» EXERCISE DETAILS
Each line of the data below should be repeated exactly.

» SOURCE DATA
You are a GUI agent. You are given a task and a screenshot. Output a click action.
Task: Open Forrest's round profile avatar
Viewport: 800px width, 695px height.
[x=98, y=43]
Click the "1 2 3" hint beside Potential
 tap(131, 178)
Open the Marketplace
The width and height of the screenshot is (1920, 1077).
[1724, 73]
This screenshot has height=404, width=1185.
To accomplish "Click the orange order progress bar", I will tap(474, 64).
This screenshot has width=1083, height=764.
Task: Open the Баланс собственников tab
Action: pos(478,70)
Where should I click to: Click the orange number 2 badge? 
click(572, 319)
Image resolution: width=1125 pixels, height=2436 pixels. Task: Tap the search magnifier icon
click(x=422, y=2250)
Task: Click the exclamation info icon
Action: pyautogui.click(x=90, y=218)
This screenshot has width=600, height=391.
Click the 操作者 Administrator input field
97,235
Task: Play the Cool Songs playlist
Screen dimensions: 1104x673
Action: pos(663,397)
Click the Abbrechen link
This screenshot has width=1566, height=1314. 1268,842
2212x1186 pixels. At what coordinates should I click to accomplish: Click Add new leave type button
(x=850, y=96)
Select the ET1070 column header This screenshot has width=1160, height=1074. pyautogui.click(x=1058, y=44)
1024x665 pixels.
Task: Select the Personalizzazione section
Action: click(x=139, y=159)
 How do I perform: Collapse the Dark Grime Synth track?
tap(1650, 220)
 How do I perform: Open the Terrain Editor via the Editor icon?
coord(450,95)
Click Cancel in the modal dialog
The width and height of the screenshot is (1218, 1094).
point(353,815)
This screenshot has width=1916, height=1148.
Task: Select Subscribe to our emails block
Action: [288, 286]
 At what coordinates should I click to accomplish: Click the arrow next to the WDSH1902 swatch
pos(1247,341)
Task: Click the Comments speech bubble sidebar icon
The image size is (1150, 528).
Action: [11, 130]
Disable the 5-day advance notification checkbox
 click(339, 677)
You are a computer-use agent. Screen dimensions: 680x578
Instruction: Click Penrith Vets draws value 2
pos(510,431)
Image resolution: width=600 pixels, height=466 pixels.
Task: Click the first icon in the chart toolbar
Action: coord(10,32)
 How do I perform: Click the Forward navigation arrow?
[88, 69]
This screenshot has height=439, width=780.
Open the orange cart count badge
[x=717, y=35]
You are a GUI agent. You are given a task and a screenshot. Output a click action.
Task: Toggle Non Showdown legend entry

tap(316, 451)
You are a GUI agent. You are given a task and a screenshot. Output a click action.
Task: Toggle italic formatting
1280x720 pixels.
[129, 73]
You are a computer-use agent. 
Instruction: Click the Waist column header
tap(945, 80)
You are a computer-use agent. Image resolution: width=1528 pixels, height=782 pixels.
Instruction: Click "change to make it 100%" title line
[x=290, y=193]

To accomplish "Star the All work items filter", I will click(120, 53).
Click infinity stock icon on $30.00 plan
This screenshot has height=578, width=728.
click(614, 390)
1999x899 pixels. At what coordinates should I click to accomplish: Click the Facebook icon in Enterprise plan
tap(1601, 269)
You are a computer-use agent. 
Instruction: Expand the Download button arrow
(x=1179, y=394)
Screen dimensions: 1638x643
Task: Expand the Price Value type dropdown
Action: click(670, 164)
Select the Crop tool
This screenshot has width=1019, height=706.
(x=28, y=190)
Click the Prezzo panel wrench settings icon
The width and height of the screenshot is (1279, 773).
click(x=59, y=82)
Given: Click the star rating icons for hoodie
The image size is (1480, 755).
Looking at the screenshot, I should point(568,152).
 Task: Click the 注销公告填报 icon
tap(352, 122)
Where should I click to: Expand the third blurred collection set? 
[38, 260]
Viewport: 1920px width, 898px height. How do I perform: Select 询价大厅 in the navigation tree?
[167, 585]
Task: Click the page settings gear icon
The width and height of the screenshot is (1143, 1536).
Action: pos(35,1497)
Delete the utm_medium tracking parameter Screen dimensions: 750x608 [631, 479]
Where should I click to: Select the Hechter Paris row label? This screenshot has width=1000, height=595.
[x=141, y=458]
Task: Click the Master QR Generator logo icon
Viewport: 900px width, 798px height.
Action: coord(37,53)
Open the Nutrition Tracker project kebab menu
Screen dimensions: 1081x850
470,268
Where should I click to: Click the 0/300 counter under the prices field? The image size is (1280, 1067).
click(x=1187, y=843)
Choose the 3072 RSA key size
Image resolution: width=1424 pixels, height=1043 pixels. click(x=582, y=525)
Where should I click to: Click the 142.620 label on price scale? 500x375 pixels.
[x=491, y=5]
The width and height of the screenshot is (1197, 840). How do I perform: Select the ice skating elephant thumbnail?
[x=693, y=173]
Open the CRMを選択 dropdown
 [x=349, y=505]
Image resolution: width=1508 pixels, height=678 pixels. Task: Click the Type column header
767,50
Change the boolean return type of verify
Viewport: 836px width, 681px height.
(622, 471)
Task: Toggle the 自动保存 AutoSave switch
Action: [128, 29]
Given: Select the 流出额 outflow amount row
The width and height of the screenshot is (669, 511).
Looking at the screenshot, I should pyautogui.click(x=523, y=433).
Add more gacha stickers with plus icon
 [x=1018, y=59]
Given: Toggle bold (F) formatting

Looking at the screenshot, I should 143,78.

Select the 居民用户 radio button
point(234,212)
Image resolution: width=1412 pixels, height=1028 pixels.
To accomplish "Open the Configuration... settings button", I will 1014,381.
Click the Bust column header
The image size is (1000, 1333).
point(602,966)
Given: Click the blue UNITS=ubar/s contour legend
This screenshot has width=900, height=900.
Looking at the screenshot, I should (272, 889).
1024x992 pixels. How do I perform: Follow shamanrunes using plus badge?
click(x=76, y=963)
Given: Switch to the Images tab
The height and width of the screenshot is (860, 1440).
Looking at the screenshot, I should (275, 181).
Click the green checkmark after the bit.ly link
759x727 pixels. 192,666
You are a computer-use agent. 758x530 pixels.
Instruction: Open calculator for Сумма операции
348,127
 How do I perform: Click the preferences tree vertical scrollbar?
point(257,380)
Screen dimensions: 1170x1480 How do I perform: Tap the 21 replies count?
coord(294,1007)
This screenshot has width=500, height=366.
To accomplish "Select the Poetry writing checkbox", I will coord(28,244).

» EXERCISE SOLUTION
You are a GUI agent. You are given a task and a screenshot. Output a click action.
Task: Open Forrest's round profile avatar
Viewport: 800px width, 695px height.
[x=98, y=43]
Click the "1 2 3" hint beside Potential
 tap(131, 178)
Open the Marketplace
The width and height of the screenshot is (1920, 1077).
[1724, 73]
This screenshot has height=404, width=1185.
To accomplish "Click the orange order progress bar", I will tap(474, 64).
This screenshot has width=1083, height=764.
Task: Open the Баланс собственников tab
Action: pos(478,70)
Where should I click to: Click the orange number 2 badge? 
click(572, 319)
Image resolution: width=1125 pixels, height=2436 pixels. Task: Tap the search magnifier icon
click(x=422, y=2250)
Task: Click the exclamation info icon
Action: pyautogui.click(x=90, y=218)
This screenshot has width=600, height=391.
Click the 操作者 Administrator input field
97,235
Task: Play the Cool Songs playlist
Screen dimensions: 1104x673
Action: pos(663,397)
Click the Abbrechen link
This screenshot has width=1566, height=1314. 1268,842
2212x1186 pixels. At what coordinates should I click to accomplish: Click Add new leave type button
(x=850, y=96)
Select the ET1070 column header This screenshot has width=1160, height=1074. pyautogui.click(x=1058, y=44)
1024x665 pixels.
Task: Select the Personalizzazione section
Action: click(x=139, y=159)
 How do I perform: Collapse the Dark Grime Synth track?
tap(1650, 220)
 How do I perform: Open the Terrain Editor via the Editor icon?
coord(450,95)
Click Cancel in the modal dialog
The width and height of the screenshot is (1218, 1094).
point(353,815)
This screenshot has width=1916, height=1148.
Task: Select Subscribe to our emails block
Action: [288, 286]
 At what coordinates should I click to accomplish: Click the arrow next to the WDSH1902 swatch
pos(1247,341)
Task: Click the Comments speech bubble sidebar icon
The image size is (1150, 528).
Action: [11, 130]
Disable the 5-day advance notification checkbox
 click(339, 677)
You are a computer-use agent. Screen dimensions: 680x578
Instruction: Click Penrith Vets draws value 2
pos(510,431)
Image resolution: width=600 pixels, height=466 pixels.
Task: Click the first icon in the chart toolbar
Action: coord(10,32)
 How do I perform: Click the Forward navigation arrow?
[88, 69]
This screenshot has height=439, width=780.
Open the orange cart count badge
[x=717, y=35]
You are a GUI agent. You are given a task and a screenshot. Output a click action.
Task: Toggle Non Showdown legend entry

tap(316, 451)
You are a GUI agent. You are given a task and a screenshot. Output a click action.
Task: Toggle italic formatting
1280x720 pixels.
[129, 73]
You are a computer-use agent. 
Instruction: Click the Waist column header
tap(945, 80)
You are a computer-use agent. Image resolution: width=1528 pixels, height=782 pixels.
Instruction: Click "change to make it 100%" title line
[x=290, y=193]

To accomplish "Star the All work items filter", I will click(120, 53).
Click infinity stock icon on $30.00 plan
This screenshot has height=578, width=728.
click(614, 390)
1999x899 pixels. At what coordinates should I click to accomplish: Click the Facebook icon in Enterprise plan
tap(1601, 269)
You are a computer-use agent. 
Instruction: Expand the Download button arrow
(x=1179, y=394)
Screen dimensions: 1638x643
Task: Expand the Price Value type dropdown
Action: click(670, 164)
Select the Crop tool
This screenshot has width=1019, height=706.
(x=28, y=190)
Click the Prezzo panel wrench settings icon
The width and height of the screenshot is (1279, 773).
click(x=59, y=82)
Given: Click the star rating icons for hoodie
The image size is (1480, 755).
Looking at the screenshot, I should point(568,152).
 Task: Click the 注销公告填报 icon
tap(352, 122)
Where should I click to: Expand the third blurred collection set? 
[38, 260]
Viewport: 1920px width, 898px height. How do I perform: Select 询价大厅 in the navigation tree?
[167, 585]
Task: Click the page settings gear icon
The width and height of the screenshot is (1143, 1536).
Action: pos(35,1497)
Delete the utm_medium tracking parameter Screen dimensions: 750x608 [631, 479]
Where should I click to: Select the Hechter Paris row label? This screenshot has width=1000, height=595.
[x=141, y=458]
Task: Click the Master QR Generator logo icon
Viewport: 900px width, 798px height.
Action: coord(37,53)
Open the Nutrition Tracker project kebab menu
Screen dimensions: 1081x850
470,268
Where should I click to: Click the 0/300 counter under the prices field? The image size is (1280, 1067).
click(x=1187, y=843)
Choose the 3072 RSA key size
Image resolution: width=1424 pixels, height=1043 pixels. click(x=582, y=525)
Where should I click to: Click the 142.620 label on price scale? 500x375 pixels.
[x=491, y=5]
The width and height of the screenshot is (1197, 840). How do I perform: Select the ice skating elephant thumbnail?
[x=693, y=173]
Open the CRMを選択 dropdown
 [x=349, y=505]
Image resolution: width=1508 pixels, height=678 pixels. Task: Click the Type column header
767,50
Change the boolean return type of verify
Viewport: 836px width, 681px height.
(622, 471)
Task: Toggle the 自动保存 AutoSave switch
Action: [128, 29]
Given: Select the 流出额 outflow amount row
The width and height of the screenshot is (669, 511).
Looking at the screenshot, I should pyautogui.click(x=523, y=433).
Add more gacha stickers with plus icon
 [x=1018, y=59]
Given: Toggle bold (F) formatting

Looking at the screenshot, I should 143,78.

Select the 居民用户 radio button
point(234,212)
Image resolution: width=1412 pixels, height=1028 pixels.
To accomplish "Open the Configuration... settings button", I will 1014,381.
Click the Bust column header
The image size is (1000, 1333).
point(602,966)
Given: Click the blue UNITS=ubar/s contour legend
This screenshot has width=900, height=900.
Looking at the screenshot, I should (272, 889).
1024x992 pixels. How do I perform: Follow shamanrunes using plus badge?
click(x=76, y=963)
Given: Switch to the Images tab
The height and width of the screenshot is (860, 1440).
Looking at the screenshot, I should (275, 181).
Click the green checkmark after the bit.ly link
759x727 pixels. 192,666
You are a computer-use agent. 758x530 pixels.
Instruction: Open calculator for Сумма операции
348,127
 How do I perform: Click the preferences tree vertical scrollbar?
point(257,380)
Screen dimensions: 1170x1480 How do I perform: Tap the 21 replies count?
coord(294,1007)
This screenshot has width=500, height=366.
To accomplish "Select the Poetry writing checkbox", I will coord(28,244).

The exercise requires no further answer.